Tetrapharmakon (τετραφάρμακον) en grec signifie-quadruple remède. Mais il ne s’agit pas ici d’une pilule rouge ou bleue, plutôt d’un ensemble de quatre maximes qui résument une grande partie de la philosophie d’Épicure contenue dans sa Lettre à Ménécée.

Les dieux ne sont pas à craindre

La mort n’est rien

Le bonheur est accessible

La souffrance est facile à supporter

Épicure

Dix pages : c’est seulement ce qu’il faut à Épicure pour proposer une alternative des plus intéressantes à la philosophie de Platon. Une philosophie qui se veut pratique et accessible.

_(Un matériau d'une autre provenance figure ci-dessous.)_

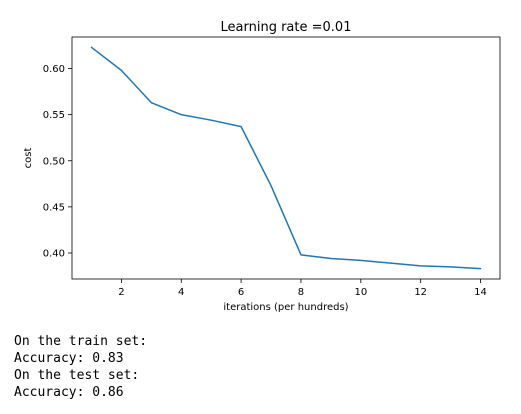 The width and height of the screenshot is (521, 414). What do you see at coordinates (54, 208) in the screenshot?
I see `y-tick-label: 0.45` at bounding box center [54, 208].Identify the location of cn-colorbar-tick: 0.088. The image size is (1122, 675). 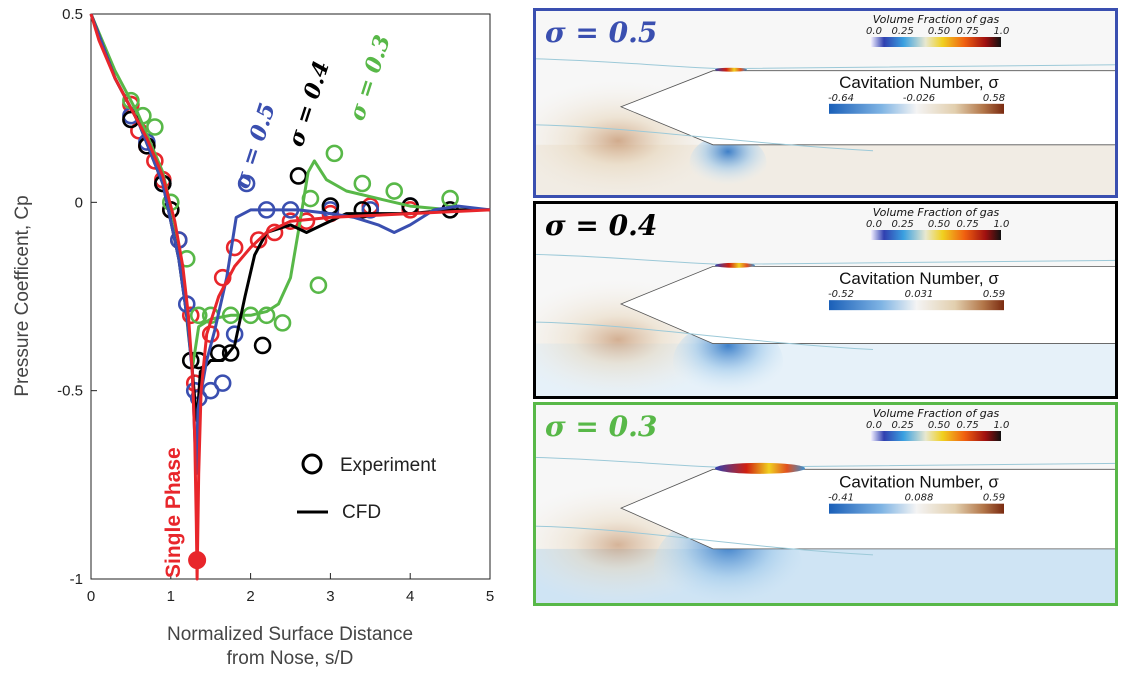
(920, 498). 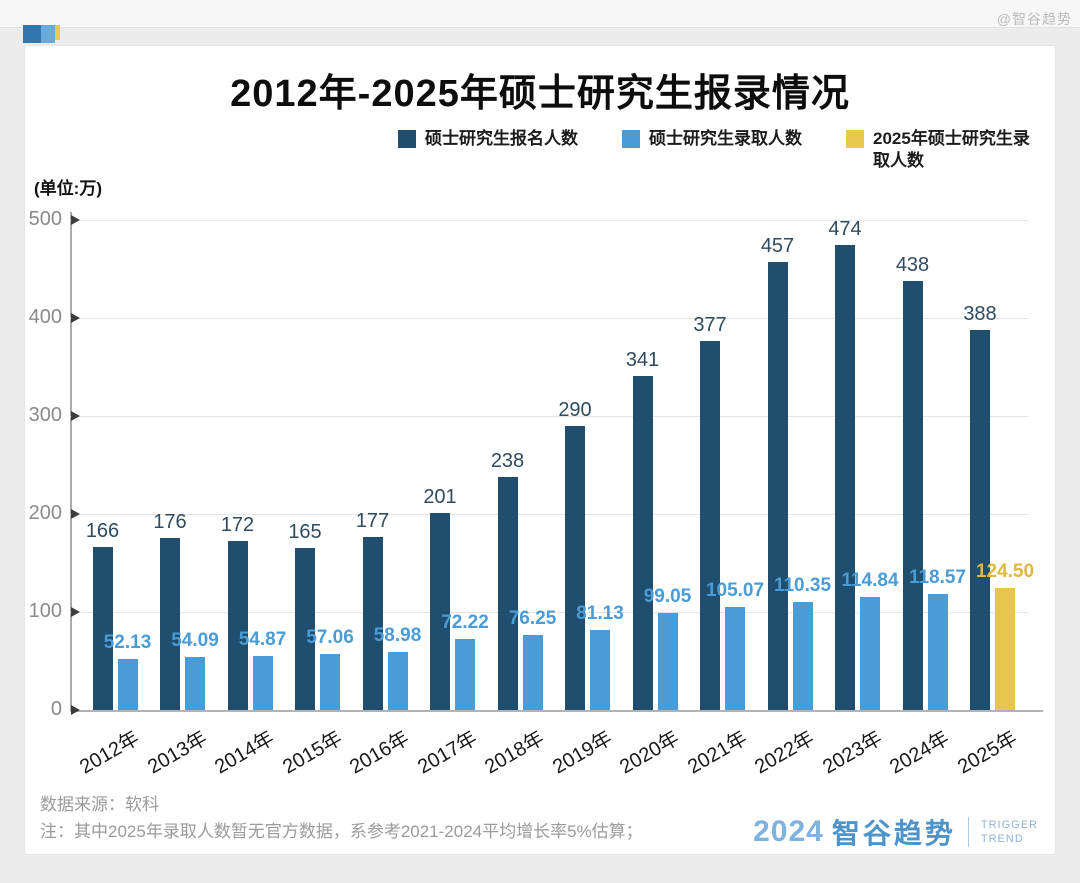 I want to click on y-tick-label: 500, so click(x=45, y=219).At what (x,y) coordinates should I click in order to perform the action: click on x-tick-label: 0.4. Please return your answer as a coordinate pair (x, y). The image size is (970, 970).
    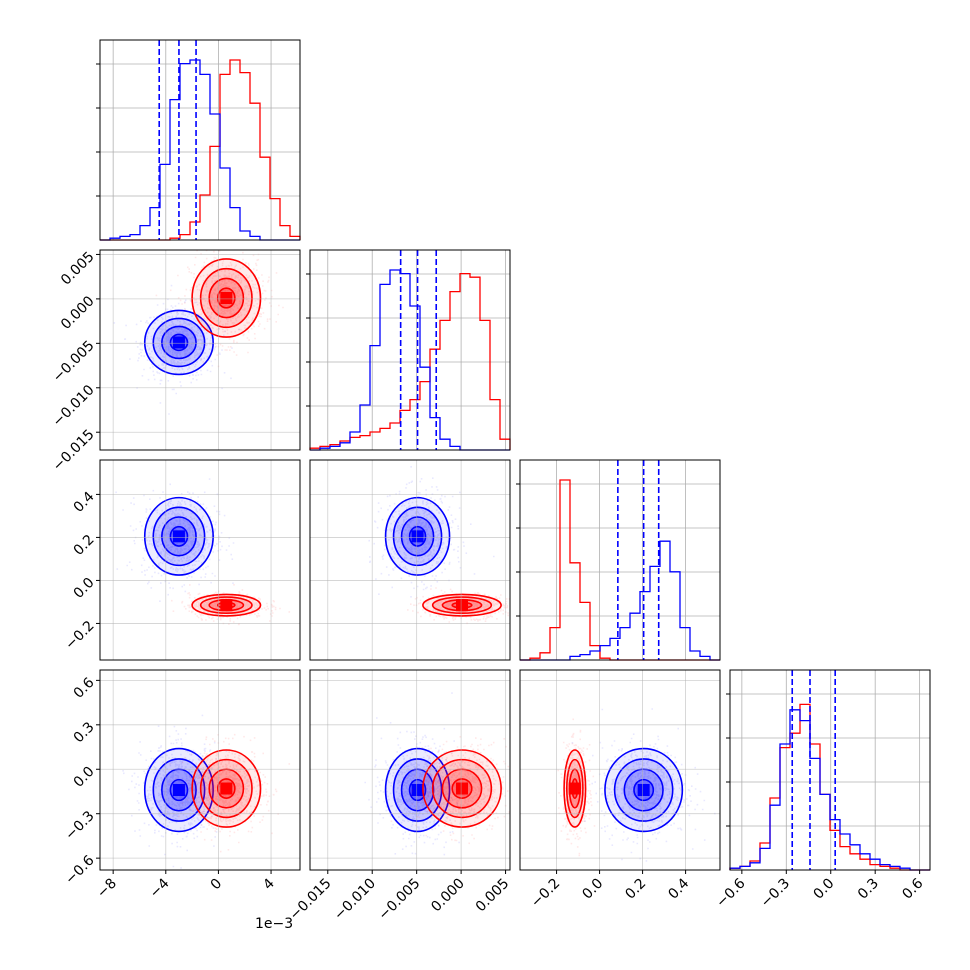
    Looking at the image, I should click on (678, 888).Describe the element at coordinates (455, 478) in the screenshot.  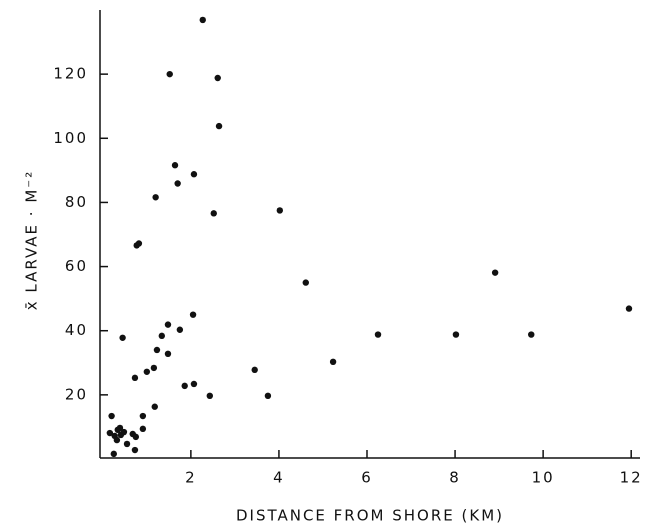
I see `x-tick-label: 8` at that location.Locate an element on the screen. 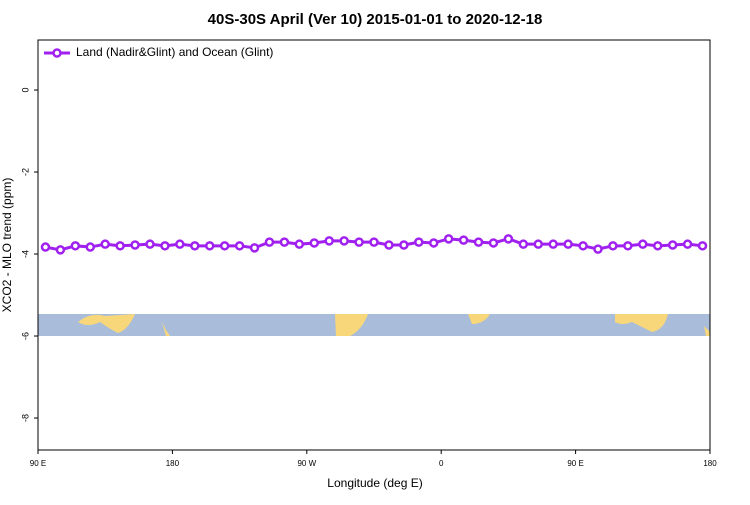 This screenshot has width=750, height=505. y-tick-label: 0 is located at coordinates (25, 90).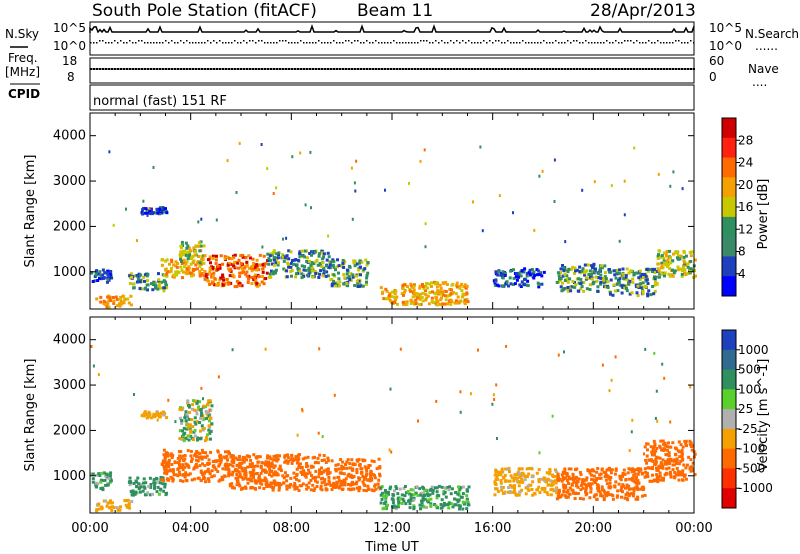 Image resolution: width=800 pixels, height=554 pixels. Describe the element at coordinates (204, 11) in the screenshot. I see `station-title: South Pole Station (fitACF)` at that location.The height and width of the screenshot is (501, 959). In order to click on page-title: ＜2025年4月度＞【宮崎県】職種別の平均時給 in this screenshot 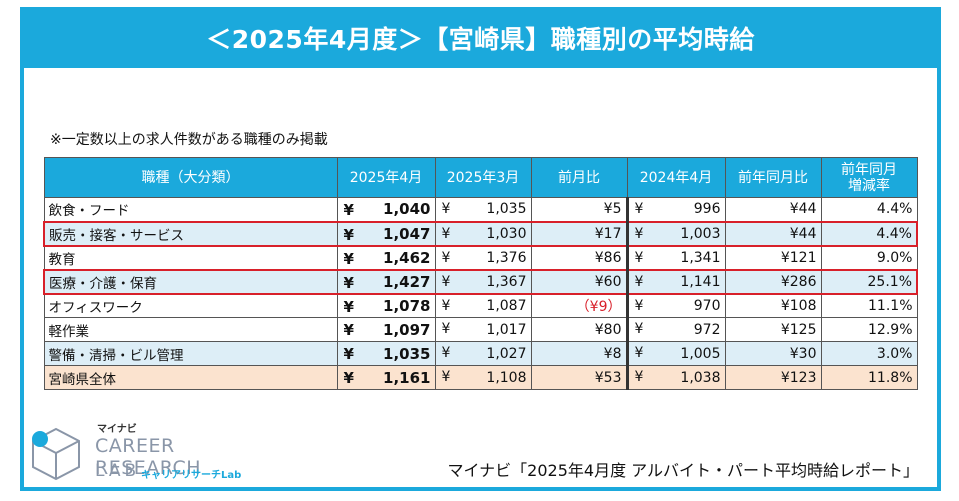, I will do `click(480, 40)`.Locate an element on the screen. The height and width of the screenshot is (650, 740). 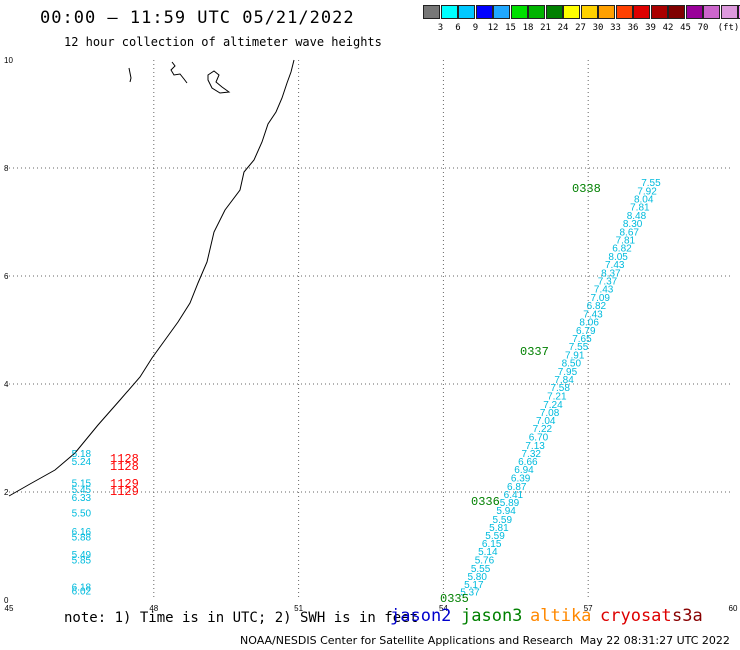
y-tick-label: 6 is located at coordinates (6, 276).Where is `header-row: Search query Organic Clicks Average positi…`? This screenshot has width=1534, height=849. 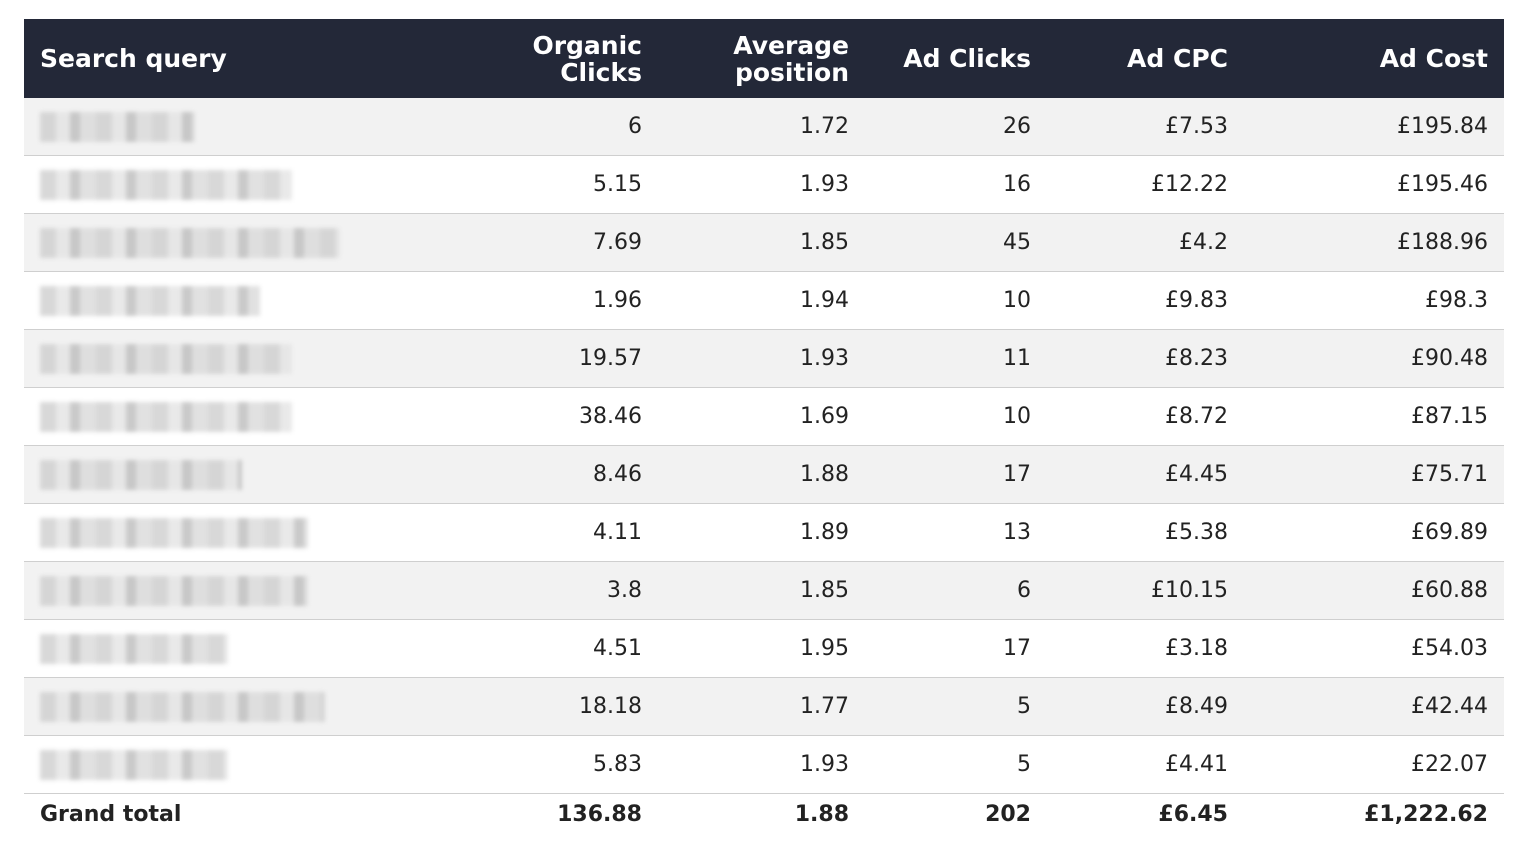 header-row: Search query Organic Clicks Average positi… is located at coordinates (764, 58). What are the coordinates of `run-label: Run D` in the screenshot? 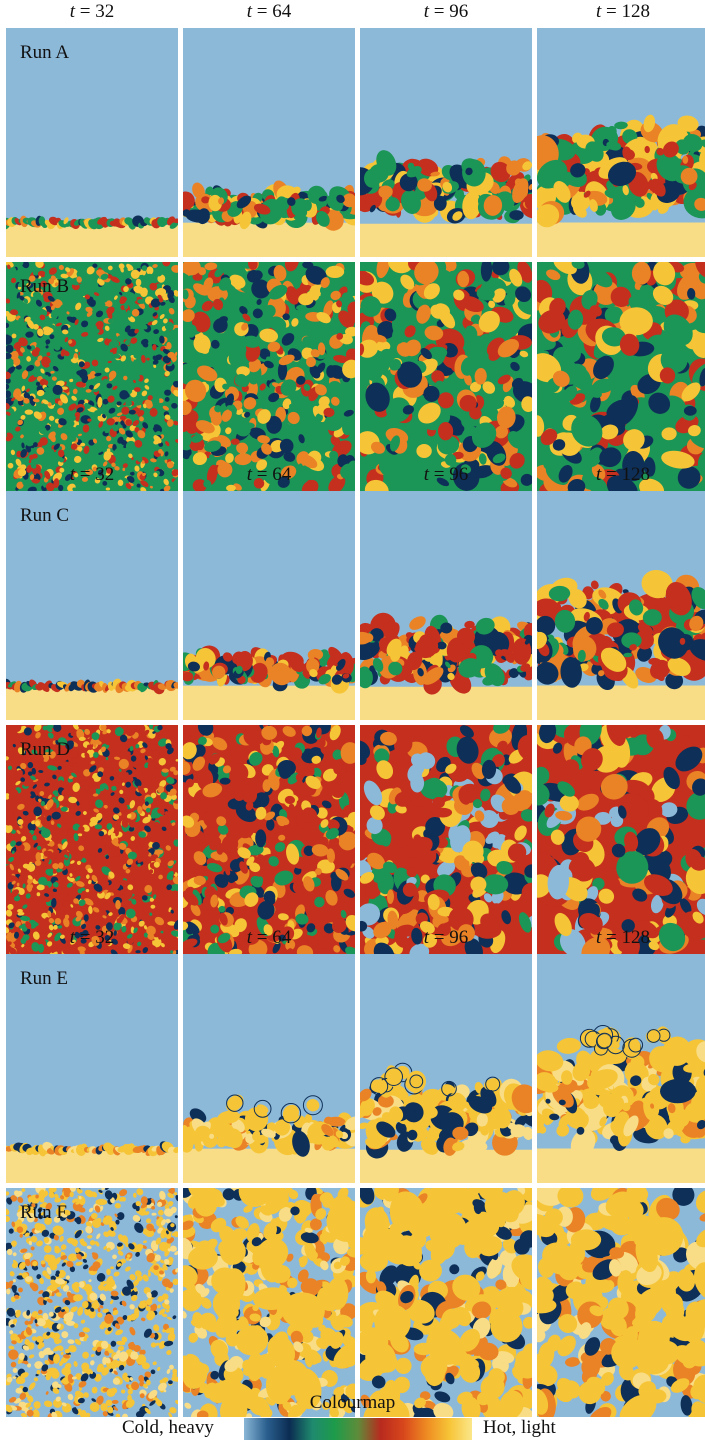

Les dieux : pour Épicure, l’existence des dieux est une évidence. Pour autant, ils sont incapables de faire du mal à qui que ce soit, et on ne doit pas les craindre : ils sont inoffensifs puisque les dieux sont les bienheureux !

La mort : vivre c’est être, mourir c’est n’être plus. On ne sent plus, on ne souffre pas quand on est mort. Alors pourquoi craindre quelque chose qui n’est pas ou qui n’est rien ?

Le bonheur : il est facile d’accès, il suffit simplement de prendre ses désirs en main. Cela s’effectue par un certain entraînement, une ascèse : c’est-à-dire par une restriction progressive de ce qui nie le bonheur. La philosophie épicurienne est cette voie qui mène au bonheur, elle est l’ascèse, l’éthique du bonheur.

La souffrance : la souffrance est facile à supporter, elle ne dure jamais éternellement, et n’est que passagère. Pour Épicure il y a en effet beaucoup plus de moments bons que des instants de souffrance. Le bien-être est un état qui dure alors que la souffrance est intermittente. Qui plus est, après la mort on ne souffre plus, c’est que la mort elle-même n’est pas une souffrance.

Épicure lui-même à sa mort a fait face à la douleur. Ce sont des calculs rénaux qui en sont responsables, le philosophe était alors âgé de 71 ans. Et c’est en parfait accord avec sa philosophie qu’il s’en est allé. Entouré de ses amis dans un bain d’eau tiède, il leur a demandé de se remémorer les bons moments ainsi que ses doctrines et a bu un verre de vin pur.

Pendant que nous parlons, le temps jaloux s’enfuit.

Cueille le jour, et ne crois pas au lendemain.